The effect of type 1 IFN on human aortic endothelial cell function in vitro: relevance to systemic lupus erythematosus

Abstract

Cardiovascular disease (CVD) is an important cause of morbidity and mortality in patients with systemic lupus erythematosus. The etiopathogenesis of premature CVD is not fully understood, but recently interferon-alpha (IFNα) has been implicated as a contributing factor. Since IFNα has been associated with both disease activity and endothelial dysfunction in lupus patients, we aimed to determine whether IFNα has direct effects on human aortic endothelial cell (HAoEC) function in vitro. We studied the function of IFNα2b-treated HAoECs in terms of cell proliferation, capillary-like network formation, and nitric oxide (NO) generation. Changes in gene expression were also analyzed using an exon gene array. IFNα2b regulated the expression of 198 genes, including recognized interferon-stimulated genes (ISGs). Gene ontology analysis showed over-representation of genes involved in antigen presentation and host response to virus but no significant changes in clusters of genes recognized as important in endothelial cell activation or dysfunction.

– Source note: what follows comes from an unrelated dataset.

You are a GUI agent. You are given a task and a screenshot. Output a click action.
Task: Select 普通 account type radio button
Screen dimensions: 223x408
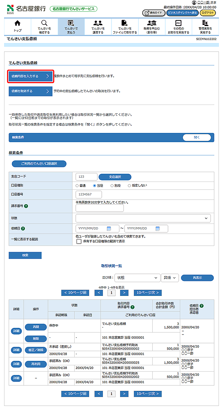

HAoEC proliferation, tubule formation, and NO bioavailability were unchanged, suggesting that IFNα in isolation does not have a direct impact on aortic endothelial cell function.

FIG. 1.

Gene expression in human aortic endothelial cell (HAoEC) in response to IFNα2b. (A) IFNα2b (0.1–100 ng/mL) but not tumor necrosis factor-alpha (TNFα) (10 ng/mL) increases expression of the interferon-sensitive gene IFI44. Reverse transcription-PCR products shown for IFI44 and the reference gene GAPDH. (B) The fold change in IFI44 was similar across doses of IFN. (C) Gene ontology (GO) analysis of 198 differentially expressed transcripts by IFNα2b (fold ≥2, q ≤0.2) according to biological function reveals over-representation of genes with immunoregulatory function. (D) A more detailed GO analysis of the 63 genes initially assigned to immune function group shows marked expression of genes involved in viral replication and antigen presentation. (E) Tabulation of genes upregulated by IFNα2b by ≥15-fold includes the recognized ISGs IFIT1, IFI44L, and MX1.

FIG. 2.

HAoEC gene expression in response to IFNα2b and TNFα. (A) Venn diagram to show number of genes significantly upregulated by both IFNα2b and TNFα in the exon gene arrays. (B) The expression of 20 genes is significantly upregulated by both cytokines.

FIG. 3.

The effect of IFNα2b on endothelial cell proliferation and nitric oxide (NO) bioavailability. (A) IFNα2b had no effect on the number of HAoECs at 24, 48, or 72 h compared to vehicle control. Bars represent the mean and SE of the mean; combined results from n=3 independent experiments. (B) Cellular proliferation as measured by MTT assay shows a positive effect of vascular endothelial growth factor (VEGF) (20 ng/mL) and a negative effect of the NO scavenger PTIO (10 μM) on proliferation in both HAoEC and human venous endothelial cell (HUVEC) after 24 h. The absorbance values were normalized to vehicle-treated cells. (C) IFNα2b (10 ng/mL) had no effect on proliferation compared to vehicle control in HAoEC at 24, 48, or 72 h. (D) In contrast, IFNα2b significantly increased HUVEC proliferation at 24 h (P=0.047). This effect persisted to 48 h but was not statistically significant (P=0.134) at this time point. (E) The NO bioavailability (as measured by supernatant nitrite concentration) was not changed by IFNα2b (0.1–10 ng/mL) at either 6 or 24 h.

FIG. 4.

The effect of IFNα2b on endothelial cell tubule network formation. (A) HAoEC formed tubule networks in Matrigel with clear branches (arrowheads) and branch points/junctions (star). Network density was determined by the number of junctions in 3 random fields. Each experimental condition was conducted in triplicate and each graph represents n>3 independent experiments. Bars represent the mean (SE) number of junctions. (B) The density of the HAoEC network was significantly increased by 10 ng/mL VEGF-A (P=0.026) and decreased by 10 μM carboxy-PTIO (P=0.001). IFNα2b (10 ng/mL) had no effect on the HAoEC network density. (C) Similarly, the network density was not changed in HUVEC. Similar positive and negative effects of VEGF-A and PITO were seen in HUVEC (data not shown). (D-i) HAoEC tubule networks in three-dimensional (3D) type 1 collagen matrix were less complex than those on Matrigel. Representative image to show branch points/junctions (star) and branches (arrowheads). (D-ii, iii) Representative images of HAoEC networks in the presence of IFNα2b (10 ng/mL) or vehicle control show no difference in tubule network structure or density.